Re: Should ISP block child pornography?

2018-12-07 Thread Max Tulyev
Hi All,

we are fighting with censorship in our country. So I have something to say.

First, censorship is not just "switch off this website and that
webpage". No magic button exist. It is more complex, if you think as for
while system.

Initially, networks was build without systems (hardware and software)
can block something.

Yes, you may nullroute some IP with some site, but as the collateral
damage you will block part of Cloudflare or Amazon, for example. So you
have to buy and install additional equipment and software to do it a bit
less painful. That's not so cheap, that should be planned, brought,
installed, checked and personal should be learned.

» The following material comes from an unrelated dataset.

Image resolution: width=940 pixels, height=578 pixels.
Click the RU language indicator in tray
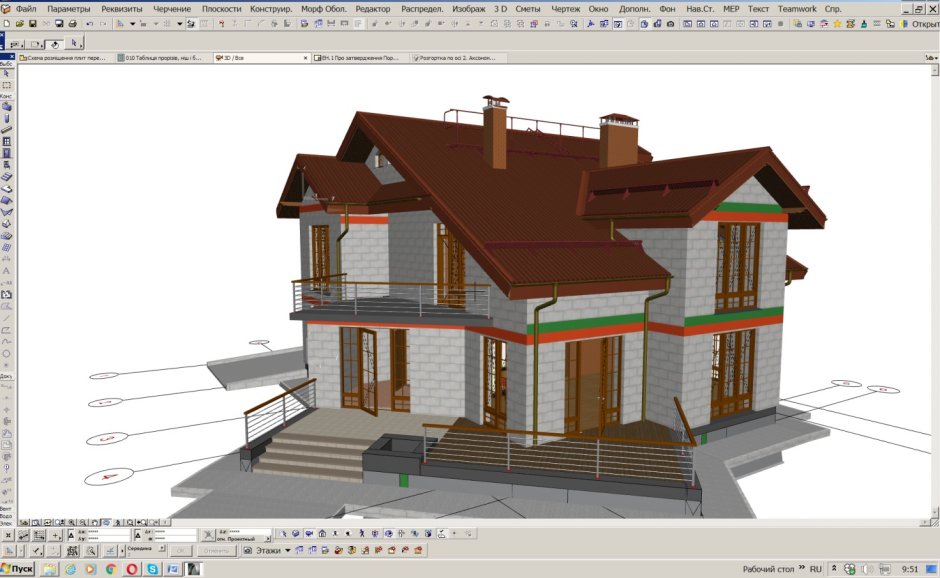point(816,569)
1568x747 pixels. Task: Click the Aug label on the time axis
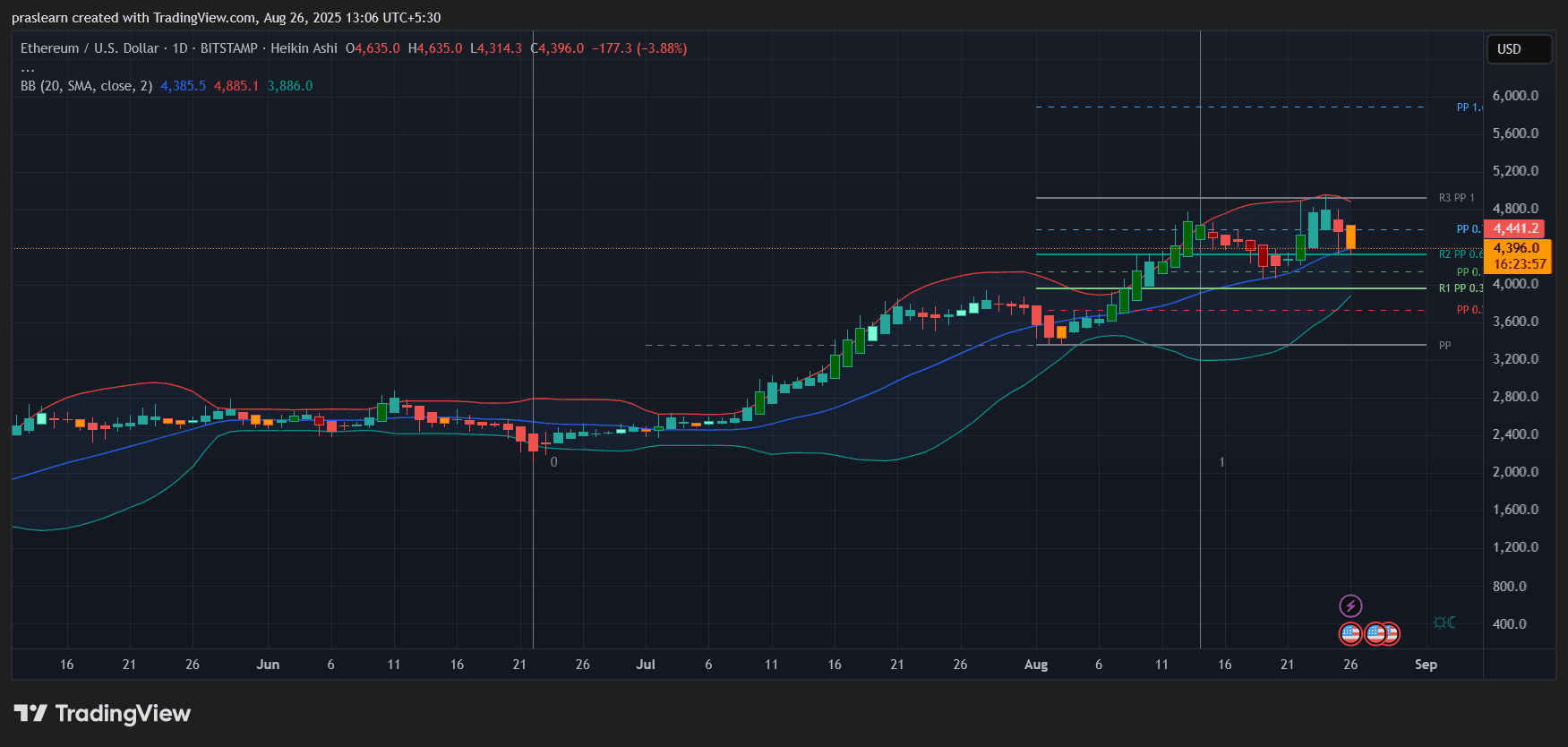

After that, your
system will be capable to block some website for ~90% of your customers
will not proactively avoid blocking. And for *NONE* who will, as CP
addicts, terrorists, blackmarkets, gambling, porn and others do.

Yep. Now you network is capable to censor something. You just maid the
first step to the hell. What's next? Some people send you some websites
to ban. This list with CP, Spamhaus DROP, some court orders, some
semi-legal copyright protectors orders, some "we just want to block it"
requests... And some list positions from time to time became outdated,
so you need to clean it from time to time. Do not even expect people
sent you the block request will send you unblock request, of course.
Then, we have >6000 ISPs in our country - it is not possible to interact
with all of them directly.

So, you end up under a lot of papers, random interactions with random
people and outdated and desyncronized blocking list. It will not work.

Next, government realizes there should be one centralized blocking list
and introduces it.

Ok. Now we have censored Internet. THE SWITCH IS ON.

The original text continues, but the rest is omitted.